Munich 40 Years On
The families and friends of the victims of the Black September massacre of Israeli Olympic athletes 40 years ago need to know that they’re relatives and friends did not die in vain. As they campaign for a minute’s silence at the 2012 London Olympics they should be aware of the fact that the security operation around the most major sporting championship in the world has been created specifically to ensure that there isn’t a repeat of the tragedy that took their loved ones.
They may not succeed in their campaign for a minute’s silence but security officials everywhere are painfully aware of the failure of the West German security forces in 1972 and have ensured that it will not be something easily repeated.
In the wake of Munich counter terror strategies became a crucial part of any government’s security policy. Counter measures such as the German GSG 9 and the British Counter Revolutionary Warfare wing of the SAS were developed and the British Police spent a great deal of time training up their own armed response forces for handling just such a situation.
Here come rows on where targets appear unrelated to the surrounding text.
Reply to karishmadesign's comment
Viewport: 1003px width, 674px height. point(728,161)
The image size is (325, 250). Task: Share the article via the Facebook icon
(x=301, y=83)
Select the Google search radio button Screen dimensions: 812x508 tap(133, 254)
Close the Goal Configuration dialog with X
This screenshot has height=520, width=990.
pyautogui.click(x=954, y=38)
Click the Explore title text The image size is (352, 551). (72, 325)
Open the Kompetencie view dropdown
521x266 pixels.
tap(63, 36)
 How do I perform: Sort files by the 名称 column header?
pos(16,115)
The US Delta force, local SWAT teams and the FBI Hostage Rescue Team spend their lives training to counter exactly the same kind of attack that succeeded so cruelly in targeting Israelis.
Terrorists became the victims of their own success as the tragedy of Munich gave way to the successes of security services in countering their activities. In the years that followed 1972 the SAS succeeded in killing the terrorists who took over the Iranian embassy, the nascent GSG 9 killed the terrorists who had hijacked a plane in Mogadishu and of course Operation Yonatan came a mere 4 years after the Munich Olympics and put terrorists on notice that there was no where in the world for them to hide.
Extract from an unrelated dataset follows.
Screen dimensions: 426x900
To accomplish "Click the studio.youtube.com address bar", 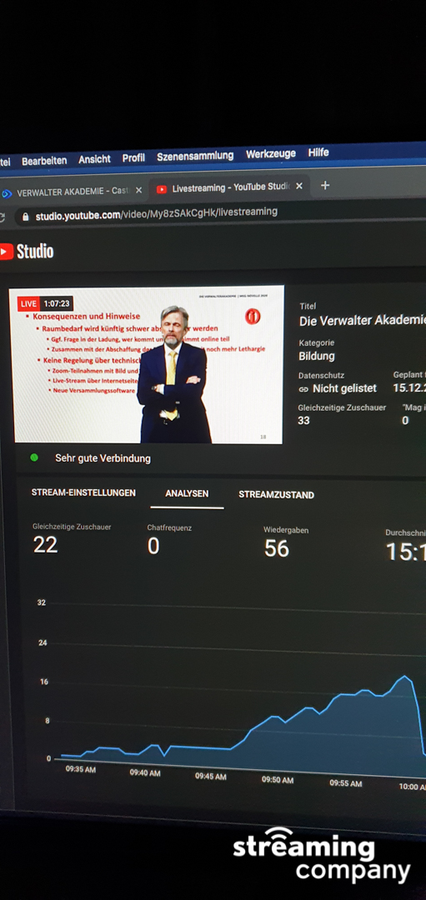I will [x=218, y=214].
These operations put terrorists on notice that it was no longer possible to blackmail governments or to use people as bargaining chips in a murderous game of extortion. Terrorists were left with the understanding that the chances are that they wouldn’t survive the attempt and they certainly wouldn’t achieve their objectives. Such was the horror of this terrorist atrocity that it has lived on in the minds of people everywhere, never to be forgotten regardless of whether the Olympic officials allow for a minute’s silence at the upcoming games or not.